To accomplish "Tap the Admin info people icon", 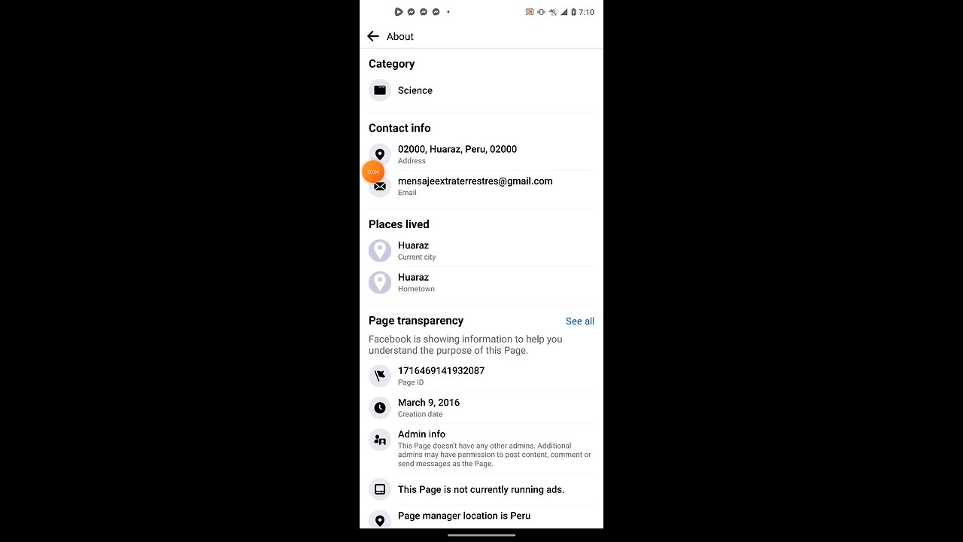I will coord(380,439).
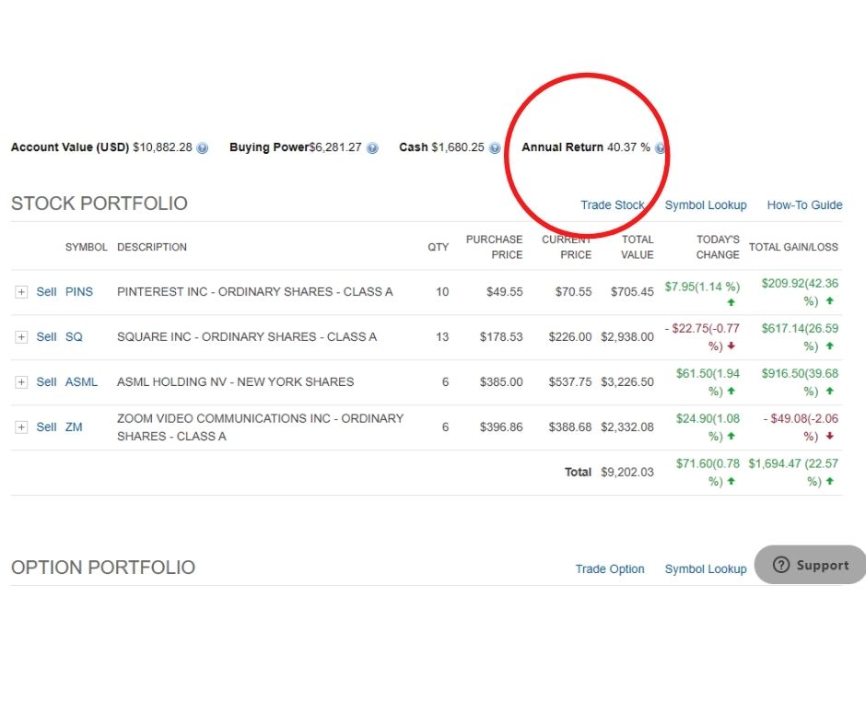This screenshot has height=726, width=866.
Task: Open the Cash balance help icon
Action: pos(494,147)
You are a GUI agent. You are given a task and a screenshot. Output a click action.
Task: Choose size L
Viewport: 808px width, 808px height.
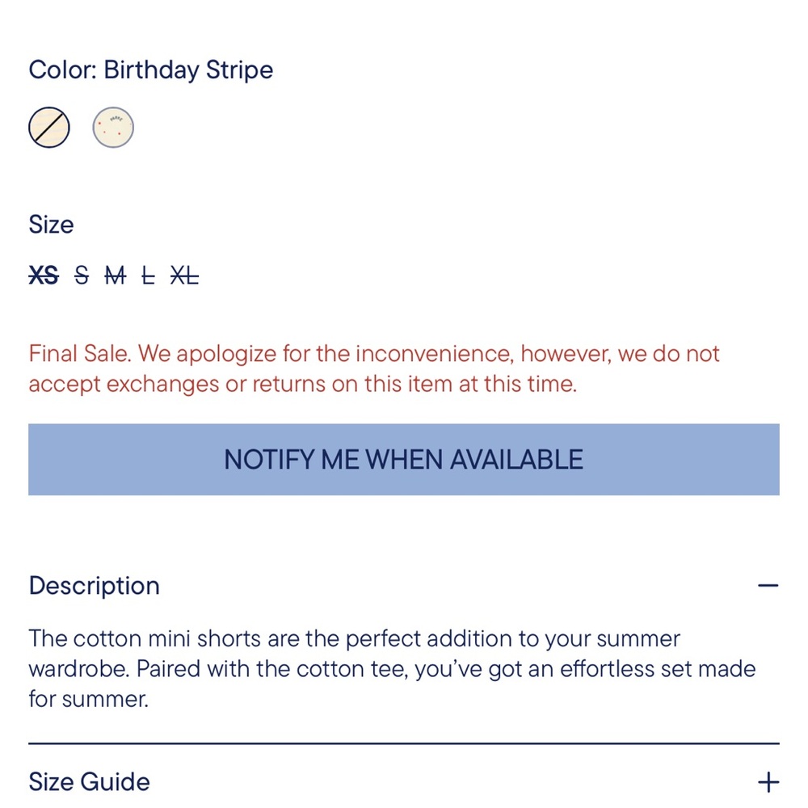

________________

All pictures must be left out. Reproduce exactly the lines from the one containing "You are a GUI" to the final line of the entries.

TASK RESULT »
You are a GUI agent. You are given a task and a screenshot. Output a click action.
Task: Choose size L
Viewport: 808px width, 808px height.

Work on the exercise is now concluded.